===== Texto fornecido =====

Lucros sem Limites
Adaptado do livro de memórias de Jordan Belfort, o filme O Lobo de Wall Street aborda a autobiografia
homônima do canastrão e sedutor jovem aspirante a corretor da bolsa de Nova
Iorque, que faturou bilhões de dólares em golpes financeiros. O protagonista
(Leonardo DiCaprio) manipula com seus discursos eletrizantes e que levou muitos
investidores à bancarrota, embora filho de pessoas pobres no Bronx, chegou ao
auge da fama por ensinamentos e gabolices decorrentes de uma oratória
convincente, atraindo vendedores iniciantes, incutindo-lhes o sonho de ser
rico. Construiu um império pelas especulações com falcatruas fantásticas embasadas
por trapaças e articulações nos anos 1980 e 1990, num cenário de iates e lindas
mulheres, tudo regado com champanhes e iguarias nas festas e encontros que se
tornavam um transe beirando à Sodoma e Gomorra.

===== Conteúdo dos dados =====

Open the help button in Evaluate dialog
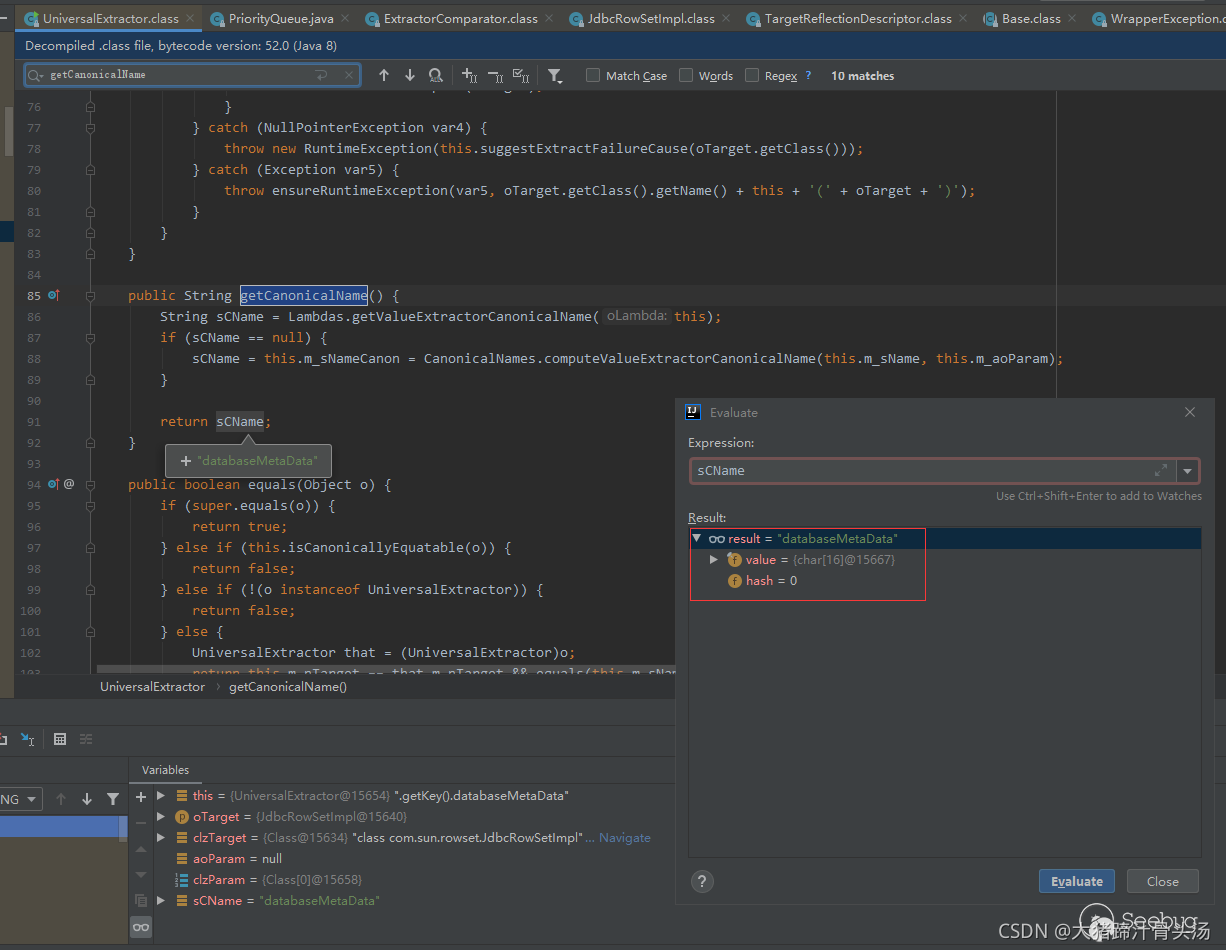Image resolution: width=1226 pixels, height=950 pixels. pyautogui.click(x=702, y=881)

=====

O que fazer:
• A. No texto sobre O Lobo de Wall Street, quem interpreta o protagonista?
• B. Segundo o texto sobre O Lobo de Wall Street, por que o protagonista chegou ao auge da fama?
• C. Transcreva, sem alterar nada, o trecho do texto sobre O Lobo de Wall Street que vai de "Lucros sem Limites" até "Sodoma e Gomorra.".
Responda apenas com base no texto fornecido.

Respostas completas:
• A. Leonardo DiCaprio.

• B. Ele chegou ao auge da fama graças a ensinamentos e gabolices que vinham de uma oratória convincente. Com ela, atraía vendedores iniciantes e lhes incutia o sonho de ser rico.

• C.
Lucros sem Limites
Adaptado do livro de memórias de Jordan Belfort, o filme O Lobo de Wall Street aborda a autobiografia
homônima do canastrão e sedutor jovem aspirante a corretor da bolsa de Nova
Iorque, que faturou bilhões de dólares em golpes financeiros. O protagonista
(Leonardo DiCaprio) manipula com seus discursos eletrizantes e que levou muitos
investidores à bancarrota, embora filho de pessoas pobres no Bronx, chegou ao
auge da fama por ensinamentos e gabolices decorrentes de uma oratória
convincente, atraindo vendedores iniciantes, incutindo-lhes o sonho de ser
rico. Construiu um império pelas especulações com falcatruas fantásticas embasadas
por trapaças e articulações nos anos 1980 e 1990, num cenário de iates e lindas
mulheres, tudo regado com champanhes e iguarias nas festas e encontros que se
tornavam um transe beirando à Sodoma e Gomorra.